COMPITI ED ESERCIZI
#1 Secondo l'articolo sulla casetta per Gaza, in quale notte è avvenuto lo scasso?
#2 Trasforma in un elenco puntato il paragrafo dell'articolo sulla casetta per Gaza che comincia con "Durante la notte tra domenica 4", mantenendone le informazioni principali.
#3 Scrivi il seguito dell'articolo sulla casetta per Gaza scassinata a Trento, partendo dopo la sua ultima frase.

BRANO DELL'ESERCIZIO
>>

Vandalizzata la casetta per Gaza gestita dal Circolo Arci di Brentonico: sottratta merce per circa 800 euro. Bortolotti: "Il Comune di Trento intervenga con un ristoro"
La casetta vende libri, felpe, ketieh e la Gaza Cola: l'obiettivo è quello di raccogliere fondi da destinare alla popolazione palestinese. Parte della merce è stata rubata, per un totale di circa 800 euro. Il fondo cassa era stato fortunatamente ritirato dai volontari prima della chiusura. La porta della casetta in legno è stata forzata e l'interno è stato messo a soqquadro

TRENTO. Durante la notte tra domenica 4 e lunedì 5 gennaio, ignoti hanno scassinato la casetta per Gaza, situata in piazza Battisti a Trento, gestita dal Circolo Arci "Ugo Winkler" di Brentonico in occasione dei Mercatini di Natale del capoluogo.
La casetta vende libri, felpe, ketieh e la Gaza Cola: l'obiettivo è quello di raccogliere fondi da destinare alla popolazione palestinese. Parte della merce è stata rubata, per un totale di circa 800 euro.
Il fondo cassa era stato fortunatamente ritirato dai volontari prima della chiusura. La porta della casetta in legno è stata forzata e l'interno è stato messo a soqquadro.
Tanti sono stati gli attestati di solidarietà nei confronti del Circolo Arci di Brentonico.

<<

DATI DA ESAMINARE
>>

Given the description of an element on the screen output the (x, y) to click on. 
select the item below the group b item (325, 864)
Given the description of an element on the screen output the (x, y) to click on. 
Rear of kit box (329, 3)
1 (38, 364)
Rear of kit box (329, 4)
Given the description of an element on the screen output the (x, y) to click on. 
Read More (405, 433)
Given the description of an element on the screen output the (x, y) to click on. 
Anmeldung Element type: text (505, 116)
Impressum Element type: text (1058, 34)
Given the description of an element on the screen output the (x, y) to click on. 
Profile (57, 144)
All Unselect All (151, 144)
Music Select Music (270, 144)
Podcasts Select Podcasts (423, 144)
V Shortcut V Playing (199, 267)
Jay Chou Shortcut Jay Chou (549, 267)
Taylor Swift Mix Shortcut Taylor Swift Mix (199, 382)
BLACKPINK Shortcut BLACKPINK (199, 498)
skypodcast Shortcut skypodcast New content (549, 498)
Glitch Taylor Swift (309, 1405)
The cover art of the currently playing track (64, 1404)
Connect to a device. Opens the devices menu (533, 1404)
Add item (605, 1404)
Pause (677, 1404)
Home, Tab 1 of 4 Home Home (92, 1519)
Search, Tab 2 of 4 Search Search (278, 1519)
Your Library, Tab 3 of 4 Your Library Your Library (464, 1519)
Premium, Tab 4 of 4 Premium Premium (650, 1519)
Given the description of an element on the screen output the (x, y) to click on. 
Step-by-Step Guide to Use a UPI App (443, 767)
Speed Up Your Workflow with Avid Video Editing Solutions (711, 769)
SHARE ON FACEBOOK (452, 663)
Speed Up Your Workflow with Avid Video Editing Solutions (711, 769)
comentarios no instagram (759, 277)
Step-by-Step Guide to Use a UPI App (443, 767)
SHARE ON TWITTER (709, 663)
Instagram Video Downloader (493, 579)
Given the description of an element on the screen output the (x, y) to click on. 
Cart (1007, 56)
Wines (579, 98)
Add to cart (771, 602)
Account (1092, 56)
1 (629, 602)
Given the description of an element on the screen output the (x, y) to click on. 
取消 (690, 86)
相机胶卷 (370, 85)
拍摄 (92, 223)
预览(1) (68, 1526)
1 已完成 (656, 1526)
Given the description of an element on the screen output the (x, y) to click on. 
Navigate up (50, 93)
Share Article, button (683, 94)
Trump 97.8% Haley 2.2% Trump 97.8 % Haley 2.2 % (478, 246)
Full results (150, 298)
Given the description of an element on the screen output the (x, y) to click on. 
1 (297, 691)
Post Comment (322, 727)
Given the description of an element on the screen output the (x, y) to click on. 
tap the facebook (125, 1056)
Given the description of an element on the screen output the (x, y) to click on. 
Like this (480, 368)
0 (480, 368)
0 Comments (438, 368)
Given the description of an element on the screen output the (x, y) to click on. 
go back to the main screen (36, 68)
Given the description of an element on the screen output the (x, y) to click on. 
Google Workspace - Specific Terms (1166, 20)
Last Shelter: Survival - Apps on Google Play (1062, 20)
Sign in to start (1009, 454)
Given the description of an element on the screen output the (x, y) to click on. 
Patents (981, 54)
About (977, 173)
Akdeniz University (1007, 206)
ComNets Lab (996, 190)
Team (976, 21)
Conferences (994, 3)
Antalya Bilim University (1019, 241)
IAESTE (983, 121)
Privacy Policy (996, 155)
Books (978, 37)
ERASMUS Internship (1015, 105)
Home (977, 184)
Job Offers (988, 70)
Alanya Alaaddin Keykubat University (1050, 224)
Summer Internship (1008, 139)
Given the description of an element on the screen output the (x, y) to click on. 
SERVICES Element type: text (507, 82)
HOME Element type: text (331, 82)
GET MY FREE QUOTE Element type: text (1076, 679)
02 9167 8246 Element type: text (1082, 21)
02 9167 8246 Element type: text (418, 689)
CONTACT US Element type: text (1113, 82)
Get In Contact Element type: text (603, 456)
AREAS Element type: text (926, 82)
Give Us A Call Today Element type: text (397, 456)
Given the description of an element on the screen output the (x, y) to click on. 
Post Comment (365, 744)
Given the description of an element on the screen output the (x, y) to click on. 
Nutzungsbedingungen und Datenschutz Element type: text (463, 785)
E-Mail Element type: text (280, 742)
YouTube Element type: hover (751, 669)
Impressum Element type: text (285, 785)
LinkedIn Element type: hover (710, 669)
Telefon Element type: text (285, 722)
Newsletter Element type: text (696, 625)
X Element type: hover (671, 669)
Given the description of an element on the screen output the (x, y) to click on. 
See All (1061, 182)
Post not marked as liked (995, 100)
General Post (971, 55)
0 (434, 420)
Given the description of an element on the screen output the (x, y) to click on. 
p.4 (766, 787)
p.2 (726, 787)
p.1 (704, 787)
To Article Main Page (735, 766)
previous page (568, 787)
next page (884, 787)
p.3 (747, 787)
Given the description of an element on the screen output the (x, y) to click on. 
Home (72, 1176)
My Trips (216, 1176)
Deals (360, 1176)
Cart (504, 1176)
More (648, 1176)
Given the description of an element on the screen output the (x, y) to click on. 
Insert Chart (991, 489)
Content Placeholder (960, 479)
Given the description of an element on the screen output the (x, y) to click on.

<<

RISPOSTE NUMERATE
#1 Nella notte tra domenica 4 e lunedì 5 gennaio.

#2
- Quando: notte tra domenica 4 e lunedì 5 gennaio
- Autori: ignoti
- Fatto: scasso della casetta per Gaza
- Luogo: piazza Battisti, Trento
- Gestione: Circolo Arci "Ugo Winkler" di Brentonico, in occasione dei Mercatini di Natale del capoluogo

#3
"Come consigliera comunale e membro della coalizione composta da Onda, Rifondazione comunista e Movimento 5 stelle - scrive sui propri canali social la consigliera comunale Giulia Bortolotti -, vorrei esprimere solidarietà all’associazione Circolo Arci Brentonico, vittima di furto e vandalismo nella notte del 4 gennaio presso il mercatino solidale di piazza Battisti. Ogni azione di questo tipo suscita naturalmente indignazione, ma che sia stata colpita un’associazione che sta raccogliendo fondi per la drammatica situazione dei palestinesi nella striscia di Gaza lascia davvero attoniti. Ci auguriamo che questo gesto vile sia opera di balordi e non abbia significati ulteriori e confidiamo nelle indagini delle forze dell'ordine perché venga fatta chiarezza. Auspichiamo un un coro unanime di condanna da parte della comunità politica. Speriamo che l'amministrazione comunale di Trento, proprietaria delle casette, sappia venire incontro all'Associazione con un ristoro come già fatto in altre circostanze".